Art Institutions

On the banks of the Vaigai river nearly thirty years ago, the village of Keelazhi was identified as a Sangam-era site that yielded a sophisticated city with the rich possibility of rewriting the historic antecedents of the Tamil people. Saranraj V., who grew up in Madurai and trained as a sculptor, chose to ignore the official archaeological apparatus and instead bring to life the day-to-day excavation at the site, from the vantage point of the labourers who work there. While the excavation dates to 2013, the view that he renders in his 18-minute film is of farmers toiling away on the land, seemingly with little supervision: ordinary men and women under whose paddy fields the site is unearthed-digging, sifting, separating the shards of broken pots from this ancient covered city. Saranraj captures them both at work and at rest. It is through the labour of these untrained and uncredited figures that he frames the realization of an unfolding history.

The obscurely located Roja Muthiah Library (where the works are staged), a clutch of private galleries, and the Madras Literary Society are among the city spaces which are hosting the ongoing Chennai Photo Biennale (CPB). In only its third edition, the CPB has opted to have four curators, a smaller viewing circuit, very modest signage and a significantly reduced number of works. Touted as the only biennale to be held in India this year, however, what it achieves is a basic continuity, even as it flags important concerns in the overlapping domains of politics and ecology, labour and migration. This year’s CPB features a significant number of printed works, films and video projections, making it more of a lens-based event than a photo biennale. These are accessible physically as well as online.

The other artist displayed in close proximity to Saranraj V. at the Roja Muthiah Library is Sanchayan Ghosh. His work Presence, as Absence, a performance represented in shadow, comments on historic inequity, tracing it back to the colonial period. Another photographer whose work is given pride of place in the public library is Arthur Crestani. His photographic panel Aranya follows the low-cost housing project started by Balkrishna Doshi in Indore 30 years ago. The panel images show people living in these homes and reveal how to an extent the vision for the project has been belied by the onslaught of the market and its own logic of development. The conceptual approach within these three works is somewhat abstract, and would benefit from better didactics at the site.

Forum Gallery, a small private space in Chennai, returns to the subject of Keezhadi in the works of Andreas Langeld and Sarabhi Varshini, who locate the site within the continuous process of excavations being undertaken to trace the unfoldment of its history. In the same space, Siva Sai Jeevananthanam, a 26-year-old documentary photographer based in Chennai, works with found material to trace families who have lost their loved ones to army and police brutality and jails in Kashmir; these works speak of the role of memory in acts of resistance. Titled In the Same River, they draw out the ambiguity of reading right and wrong, of truth and its distortions in such a zone of conflict, and of the subsequent reportage in the media. Seen in Focus Gallery, this body of images-mainly printed reproductions from newspapers-is placed opposite a photo study of elephants and their caretakers in the Kurumba tribe, by Senthil Kumaran. The theme of oppression annotates the two proximate bodies of work.

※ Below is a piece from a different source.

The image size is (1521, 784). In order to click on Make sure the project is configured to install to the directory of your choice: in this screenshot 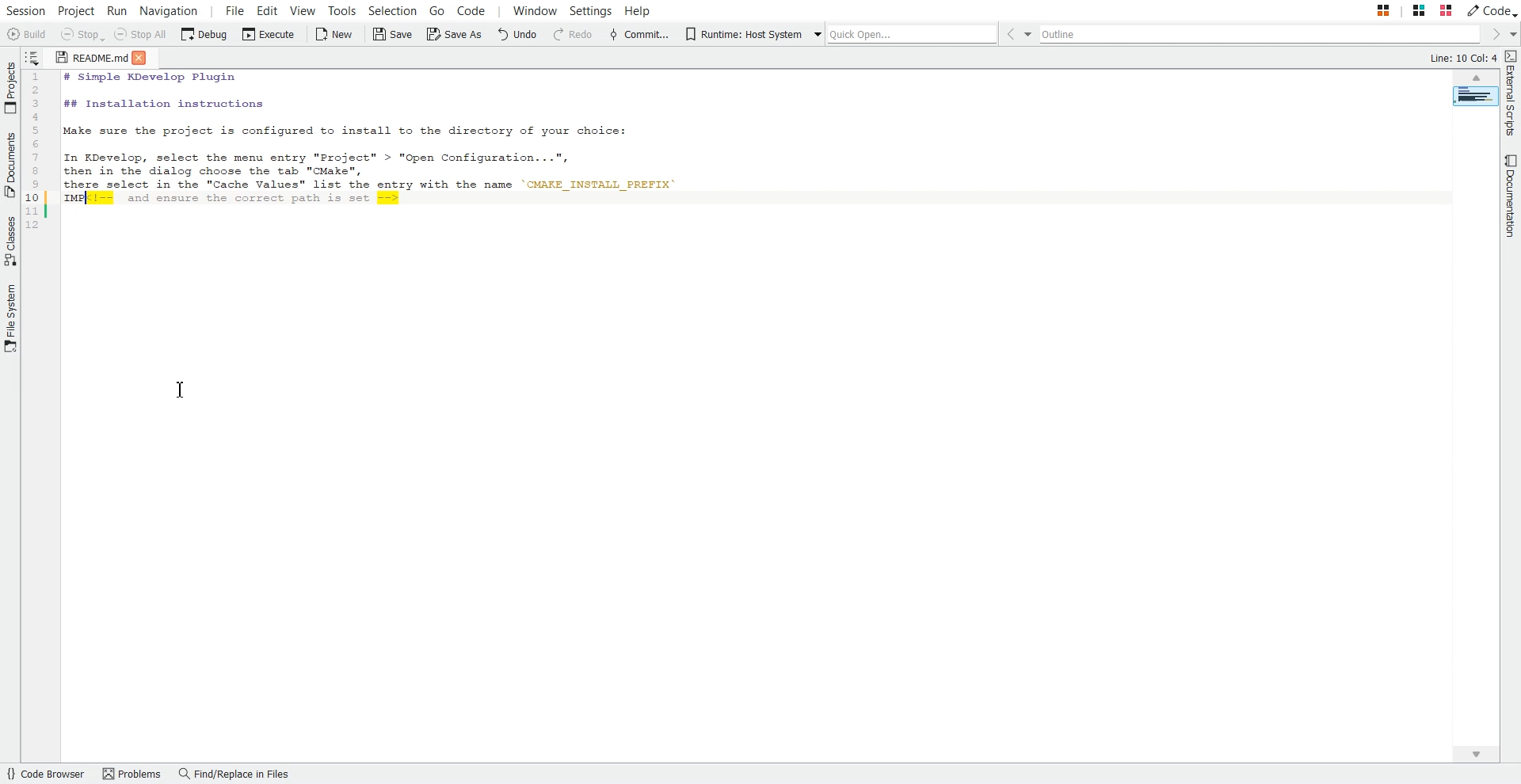, I will do `click(363, 132)`.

At the Madras Literary Society, Gauri Gill’s annotated photo document on the 1984 anti-Sikh riots, realized in notebook format, is on view, laid out in printed folios on tables. The distortions in ‘justice’ meted out to the victims inspired her repeated visits to the sites of the worst carnage in Delhi. The consequent unfolding project draws out images of the widows of Trilokpuri, the wall of genocide at Gurudwara Rakabganj, or Gagan Singh’s cartoons on torture. Commentary by writers and artists through the text draw attention to the persistent horror for families who have no closure, even as the event casts its shadow on successive generations.

Titled Maps of Disquiet, the CPB refers to the Great Trignometrical Survey of 1802, initiated with a baseline in Madras, under which the entire subcontinent of India was sought to be measured and accurately mapped. Curators Bhooma Padmanabhan, Arko Dutta, Boaz Levin and Kerstin Meincke seek to reinvoke this cartographic view and ask urgent questions around migrancy, inequity and ecological disaster: ‘Whose resources? Whose rivers? Whose interests? Whose voices? Whose images?’

Against the backdrop of the previous edition curated by Pushpamala N., the downscaling of the event comes as something of a surprise; but this is also inevitable, given what the pandemic has wrought in its wake. The CPB 2019, with its spectacular spaces at the Senate House and the College of Art museum building, and impressive display of prints, has given way to the image as notation, marking a closer relation with print and text, and the use of the photographic image in multiple mediatic contexts to stimulate, question and provoke.